A well-established company with a long-term record of dividends provides a measure of safety for investors. Dividends, after all, are much more stable than earnings projections. More important, dividends are impossible to fake — either the company has the cash to pay dividends, or it doesn’t.

That’s not to say that there won’t be surprises that affect every company in a particular industry. But well-established, dividend-paying stocks have the asset size and the financial clout — including solid balance sheets and strong cash flow — to weather market downturns or changing industry conditions.

Canadian dividend stocks offer both capital gain growth potential as well as regular income from dividend payments. In fact, dividends are still likely to be paid regardless of the ups and downs of the underlying stock prices.

Resident Canadians who hold Canadian dividend stocks get an additional bonus. Their dividends are eligible for the dividend tax credit. This means that dividend income will be taxed at a lower rate than the same amount of interest income (around 27% for investors in the highest tax bracket for dividends, compared to 50% for interest income). Investors in the highest tax bracket are taxed on capital gains at a rate of 25%.

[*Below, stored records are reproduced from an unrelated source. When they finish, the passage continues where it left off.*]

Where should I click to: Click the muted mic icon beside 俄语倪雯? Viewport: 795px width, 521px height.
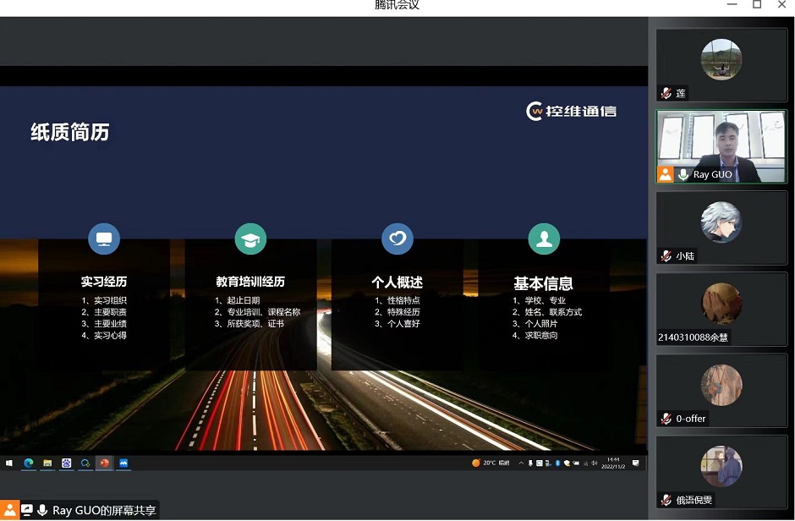(666, 500)
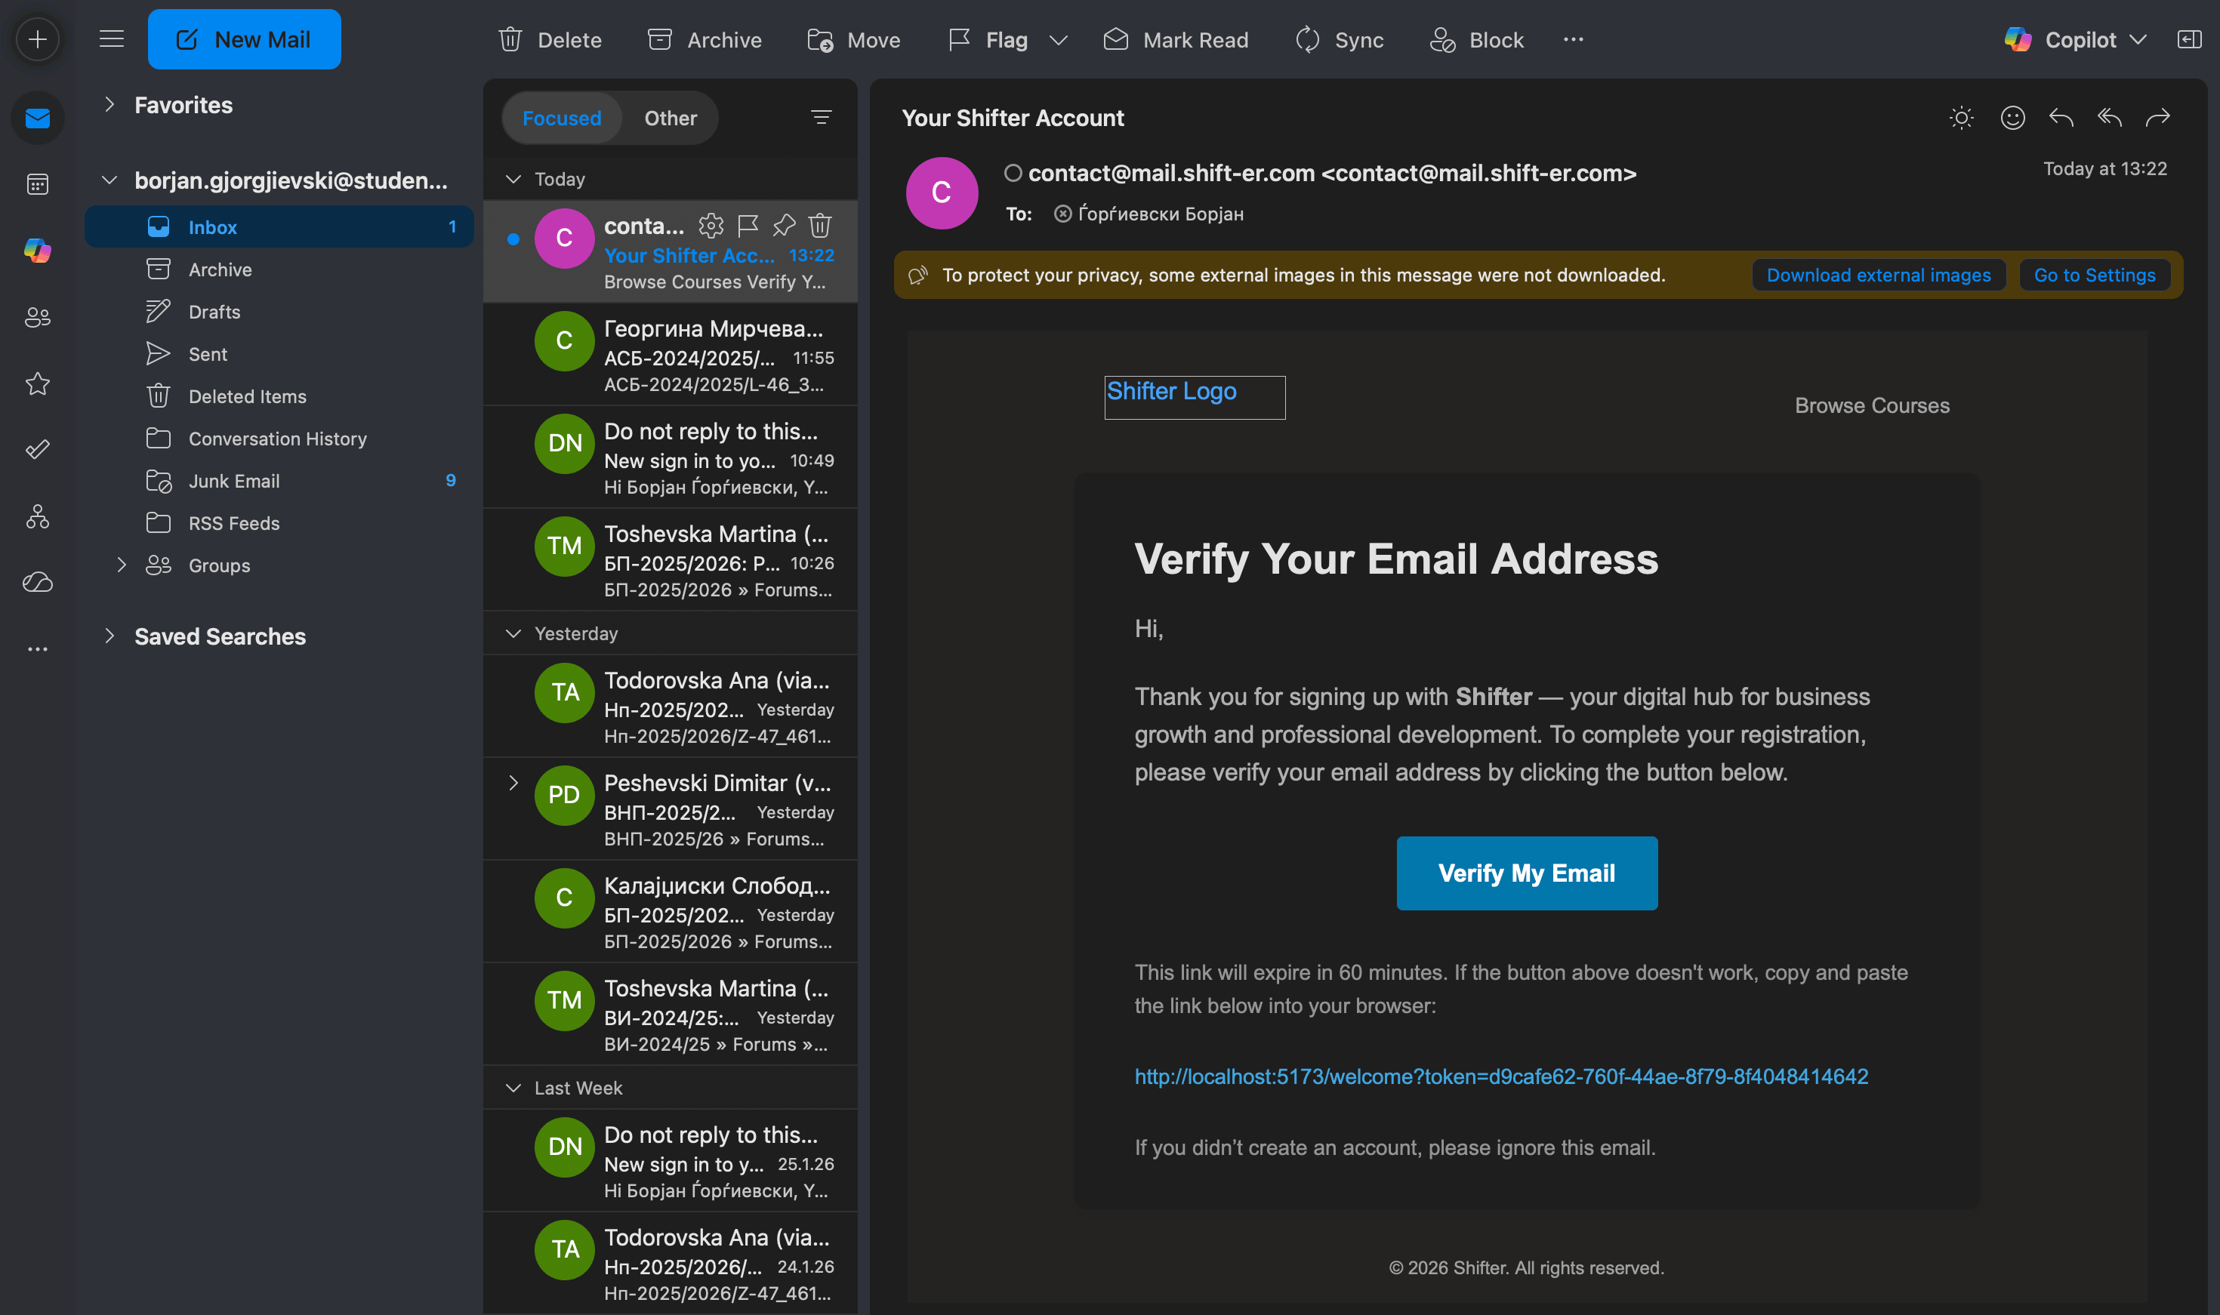This screenshot has height=1315, width=2220.
Task: Flag the selected Shifter email in list
Action: click(748, 226)
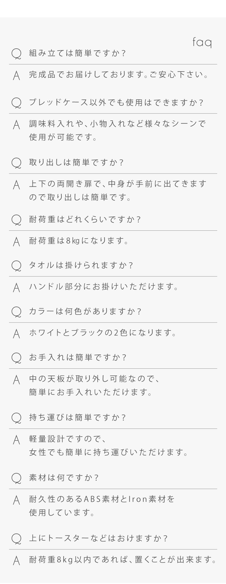Click the faq heading text

(x=202, y=42)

Among Canadian dividend stocks, one stock that has caught our attention is a utility that supplies electricity to over 2 million customers in Canada, as well as participating in a number of foreign markets. In addition, it holds hotels and commercial real estate in Atlantic Canada. With a sound plan for growth and exclusive licenses in some markets going as far ahead as 2031, this company has strong, long-term potential.

Even better, this company increased its quarterly dividend by 19% this year, giving it an annual dividend yield of close to 4%. In fact, increases are nothing new for this company: it has increased its dividend for 35 consecutive years.

A couple of decades ago, you could assume that dividends would supply up to about one third of the stock market’s total return. Dividend yields dropped as stock markets rose over the last few years, and supplied perhaps a quarter of the market’s total return. But with stock prices down lately, and dividend yields back up, they can now supply again around one third of total returns.

When you add in the security of stocks that can have paid dividends for decades or more, and include the potential for tax-advantaged capital gains as well as dividend income, Canadian dividend stocks are an attractive way to increase profit with less risk.